## Records
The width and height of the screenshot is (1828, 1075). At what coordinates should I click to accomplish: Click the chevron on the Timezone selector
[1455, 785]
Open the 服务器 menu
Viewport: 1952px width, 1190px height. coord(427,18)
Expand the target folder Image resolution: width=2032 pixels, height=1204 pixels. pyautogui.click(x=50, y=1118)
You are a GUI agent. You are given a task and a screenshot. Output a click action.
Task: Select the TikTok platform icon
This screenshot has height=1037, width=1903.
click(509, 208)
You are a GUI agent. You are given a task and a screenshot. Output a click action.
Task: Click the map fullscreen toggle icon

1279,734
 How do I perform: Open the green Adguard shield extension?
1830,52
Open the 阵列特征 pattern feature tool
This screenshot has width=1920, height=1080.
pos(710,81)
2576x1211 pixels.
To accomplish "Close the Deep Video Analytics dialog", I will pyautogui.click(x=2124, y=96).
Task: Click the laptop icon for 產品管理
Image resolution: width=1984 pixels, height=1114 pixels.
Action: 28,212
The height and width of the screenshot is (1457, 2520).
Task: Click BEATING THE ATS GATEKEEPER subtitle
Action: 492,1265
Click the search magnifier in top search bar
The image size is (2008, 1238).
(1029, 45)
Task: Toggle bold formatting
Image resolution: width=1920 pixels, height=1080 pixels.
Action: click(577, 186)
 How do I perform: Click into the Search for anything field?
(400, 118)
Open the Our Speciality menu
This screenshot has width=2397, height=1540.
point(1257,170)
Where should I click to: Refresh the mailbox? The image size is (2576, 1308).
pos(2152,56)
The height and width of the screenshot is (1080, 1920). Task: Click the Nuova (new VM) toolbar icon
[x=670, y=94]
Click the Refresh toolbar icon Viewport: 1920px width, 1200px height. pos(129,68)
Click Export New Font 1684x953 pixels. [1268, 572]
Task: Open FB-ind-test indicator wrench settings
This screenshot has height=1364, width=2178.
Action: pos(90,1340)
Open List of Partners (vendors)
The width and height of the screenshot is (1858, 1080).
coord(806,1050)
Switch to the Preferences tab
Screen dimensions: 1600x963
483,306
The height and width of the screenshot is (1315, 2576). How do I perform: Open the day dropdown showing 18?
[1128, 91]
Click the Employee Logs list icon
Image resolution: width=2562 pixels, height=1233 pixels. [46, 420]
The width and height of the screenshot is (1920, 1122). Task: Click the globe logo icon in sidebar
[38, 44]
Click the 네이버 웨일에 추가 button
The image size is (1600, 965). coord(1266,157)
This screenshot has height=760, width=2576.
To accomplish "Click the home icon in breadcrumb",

## Exercise description
Scan the entries above for the string "pyautogui" and copy each line that contains it.

## Result of this task
Expand the target folder Image resolution: width=2032 pixels, height=1204 pixels. pyautogui.click(x=50, y=1118)
To accomplish "Close the Deep Video Analytics dialog", I will pyautogui.click(x=2124, y=96).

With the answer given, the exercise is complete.